Let me be honest. I am desperate for high school sports to begin. Covering these games is what I do. High school sports are not just an extracurricular activity. They are important to both the growth of the athletes who play them and to the fabric of our community.
But, I do live in reality. And, too many things have happened recently, most notably the sudden rise in new coronavirus cases, that makes me wonder if high school sports will happen anytime soon.
“Mississippi is in a fight for our lives. We are in the middle of a spike,” Gov. Tate Reeves said Thursday afternoon after ordering residents in 13 counties, including Washington, to wear masks while at public gatherings.
It is statements like this one by the governor that has given me more pessimism about high school sports beginning on time this fall. High school football players are set to begin full practices in just a few weeks, and, at the same time, the governor is saying we are in a fight for our lives?
Then, a few minutes ago, I checked my email and read the St. Joseph Catholic School newsletter. It only made me more pessimistic about playing sports this fall.
Contained in the newsletter were guidelines by The Catholic Diocese of Jackson, which included:
— Having each school take temperatures of all school and staff members before school starts each day.
— Mandating that masks be worn by students, teachers and anyone who enters the school
— Schools must make special efforts to limit class sizes and adjust schedules
After reading these guidelines, which will likely be similar to other school districts in our community, I just don’t see how you can be this cautious during the school day, but after the bell rings tell the youngsters, “Now take off your masks and go play a tackle football game against other kids from another town.”

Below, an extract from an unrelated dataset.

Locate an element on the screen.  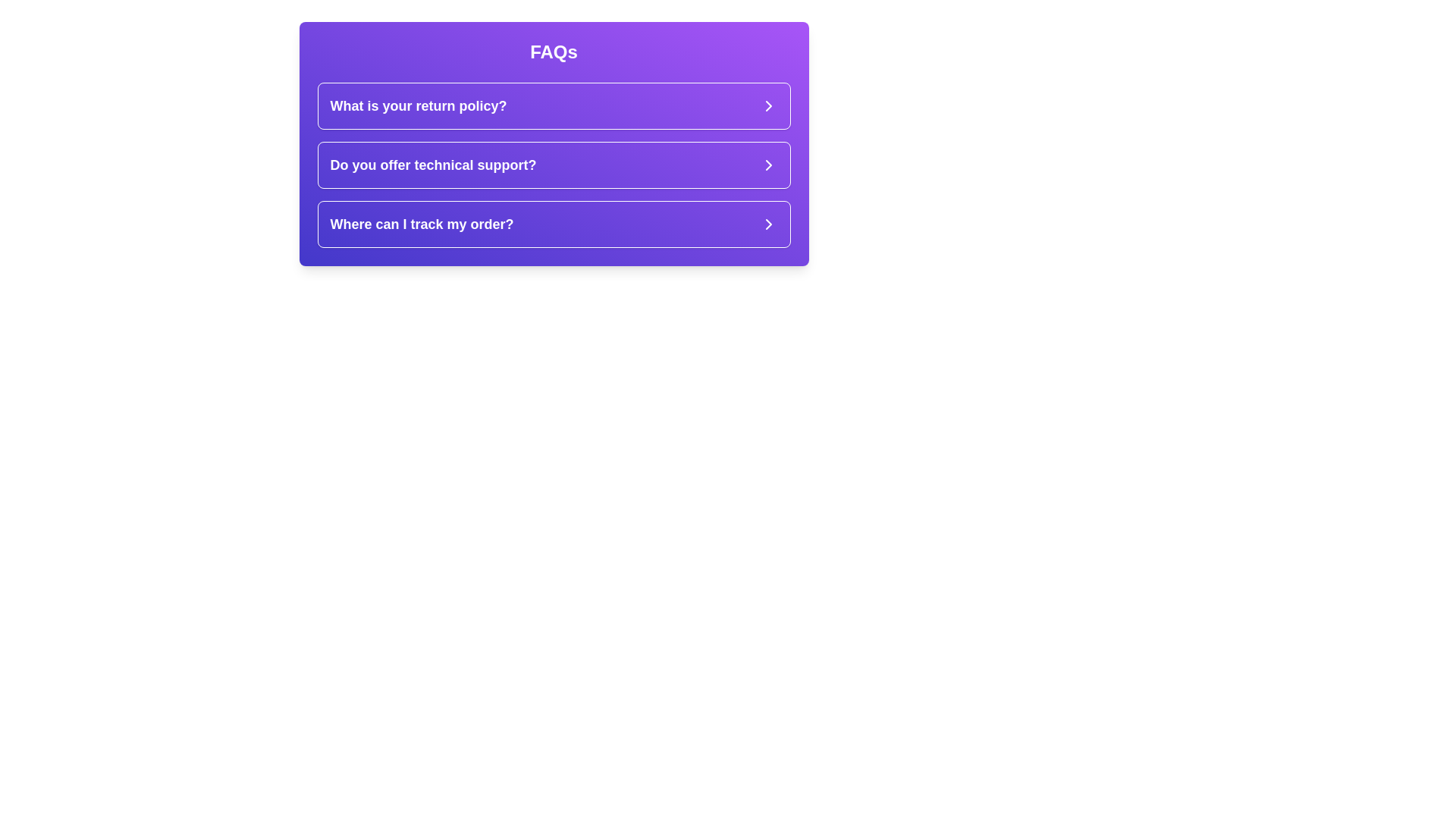
the navigational icon located at the far right of the interactive card labeled 'Do you offer technical support?' is located at coordinates (768, 165).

It’s true that professional sports like the NBA and Major League Baseball are currently gathering and are about to begin their seasons. This should be signs of hope. But, I also realize that these leagues are also mandating that everyone involved in the leagues’ startup plans must be constantly tested for COVID-19. It just does not seem to make sense that professional athletes need to be tested in order to play, but it is fine if high school athletes are not tested. Are we saying an NBA player's life is more valuable then one of our high school children? Even if you think this whole situation has been blown out of proportion (which I find myself believing at times), I don’t see how you can see the logic of only testing the athletes in the country who have the funds to afford the tests. According to the data, professional athletes are just as likely to not be seriously harmed by the virus as high school kids.
In college football, it appears the dominoes are starting to fall. First, the Ivy League canceled its football season earlier this week, and on Thursday, the Big Ten announced it will only play conference games this season. The Big Ten knows that the smaller schools cannot afford constant coronavirus testing, so they are creating their own bubble.

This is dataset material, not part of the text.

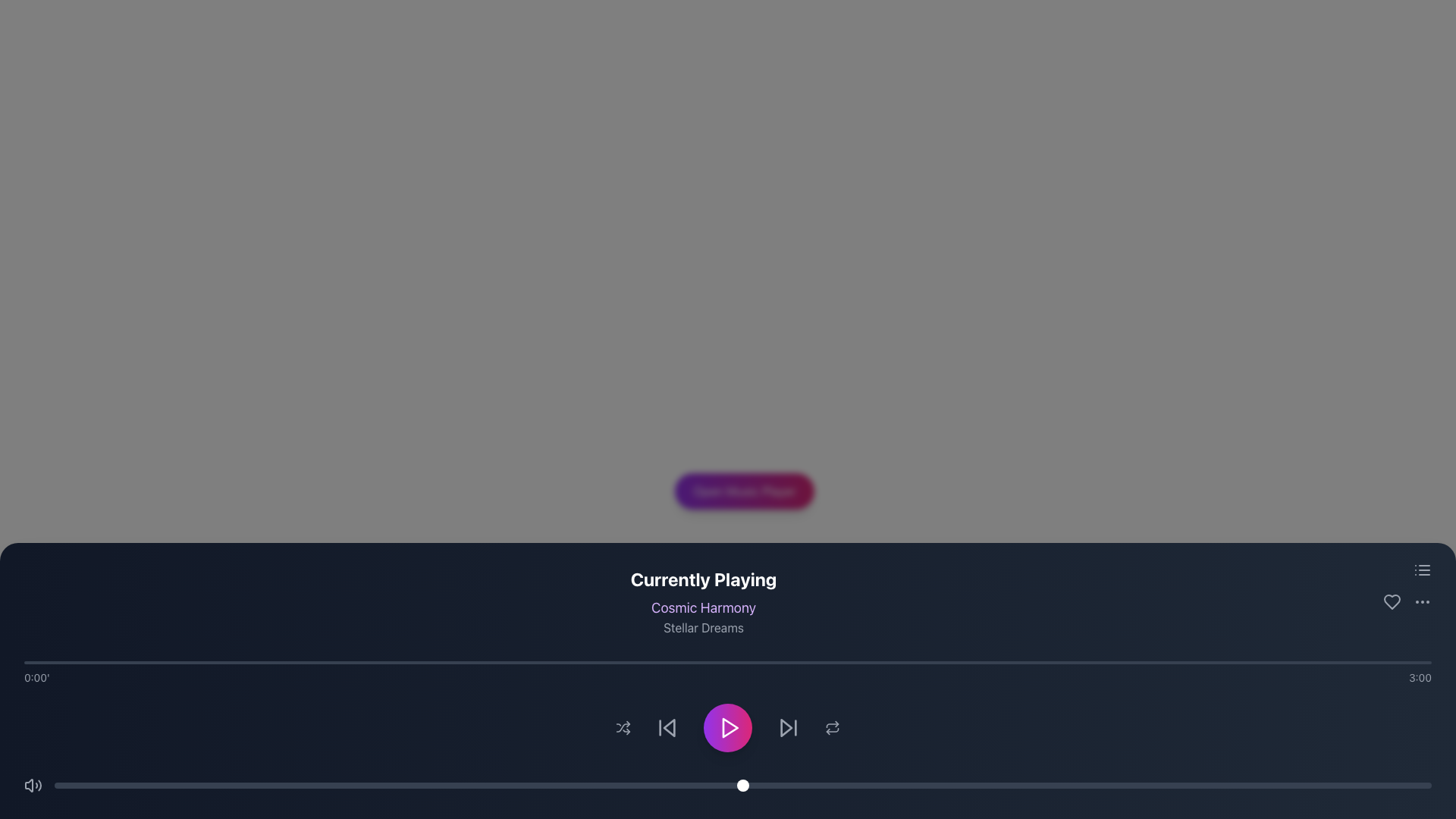 The image size is (1456, 819). Describe the element at coordinates (789, 727) in the screenshot. I see `the 'skip forward' button, which is a gray arrow icon pointing right, located as the fourth control icon in the bottom control bar` at that location.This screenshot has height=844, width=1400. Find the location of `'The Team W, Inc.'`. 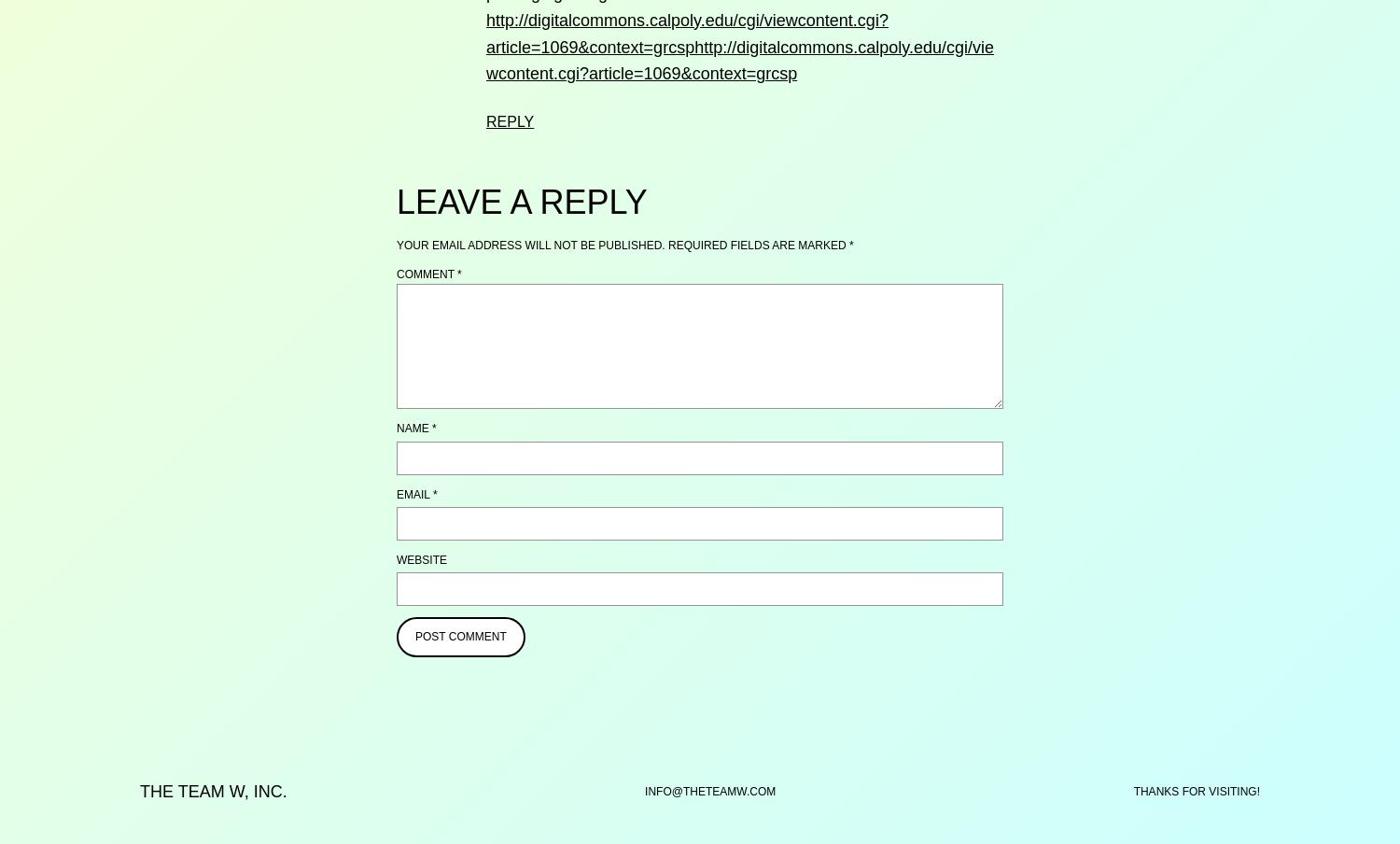

'The Team W, Inc.' is located at coordinates (212, 792).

Another reason for my pessimism was reading the comments from our newspaper’s Facebook site. We asked parents if their children should return to school in August. We have received more than 500 comments on this subject, and I was surprised by how many parents are against even returning back to school. Roughly half of parents were against returning to school in August.
“No!!!! It’s not safe,” one parent wrote. “It will be awful. Not only will the kids, teachers and the rest of the school staff be at risk of being infected with this deadly virus, but many families connected to them will be as well!!! It shouldn’t be up for discussion if they should attend school or stay home. This is where common logic should be used!!! The final answer should be No!!! Safety comes first.”

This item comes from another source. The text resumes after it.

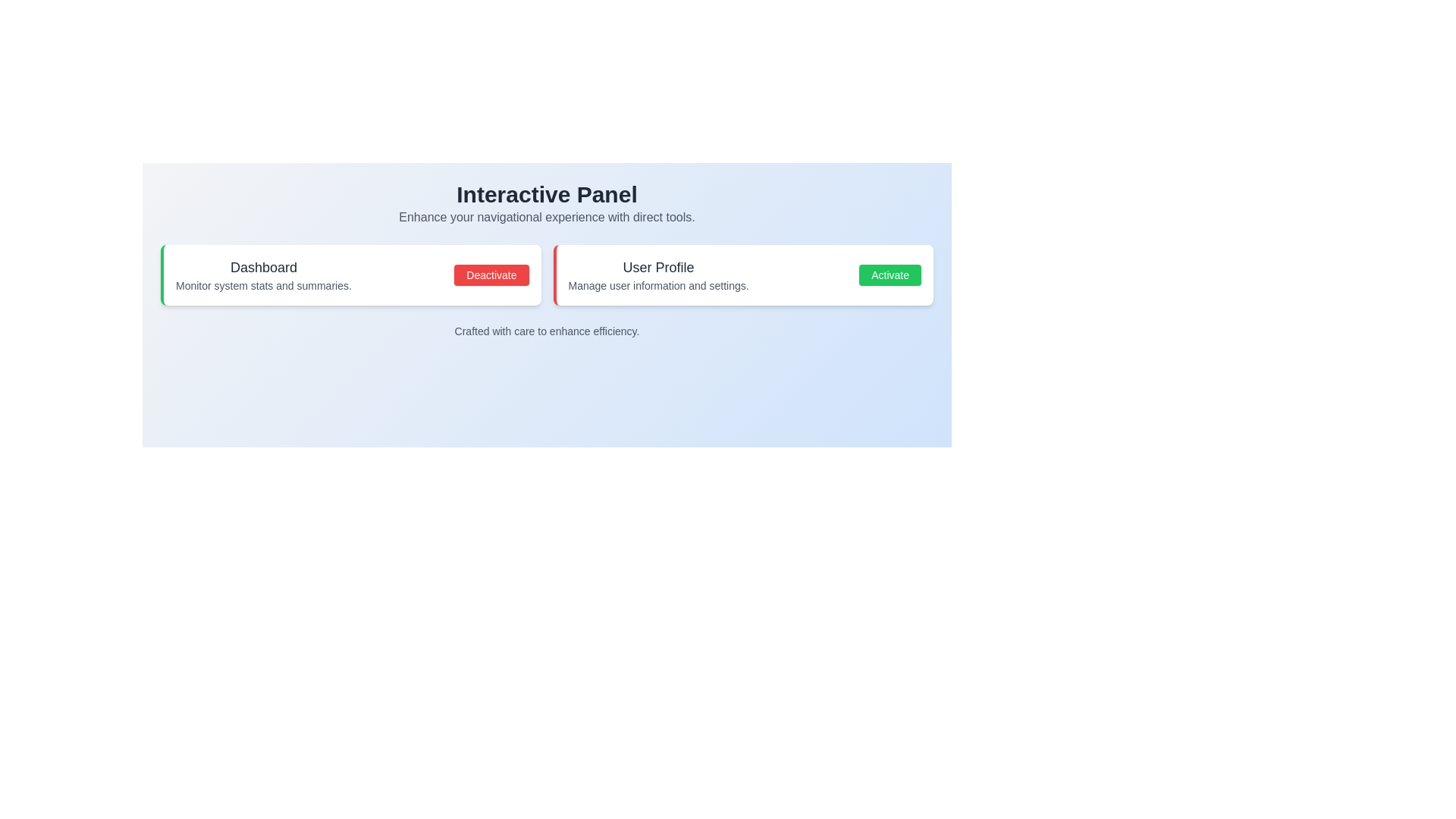 Image resolution: width=1456 pixels, height=819 pixels. Describe the element at coordinates (546, 194) in the screenshot. I see `the prominent textual header labeled 'Interactive Panel', which is styled in bold and larger font, positioned at the top of its section` at that location.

Even though I may not agree with this parent’s opinion, I certainly respect it.
If so many parents in our community are this against even opening up school, you would assume they would also be against playing contact sports against children of other communities.
So, right now I am definitely not an optimist about high school sports starting on time in August.
But, like I say, ask me how I feel in a week or two. I hope my opinion changes.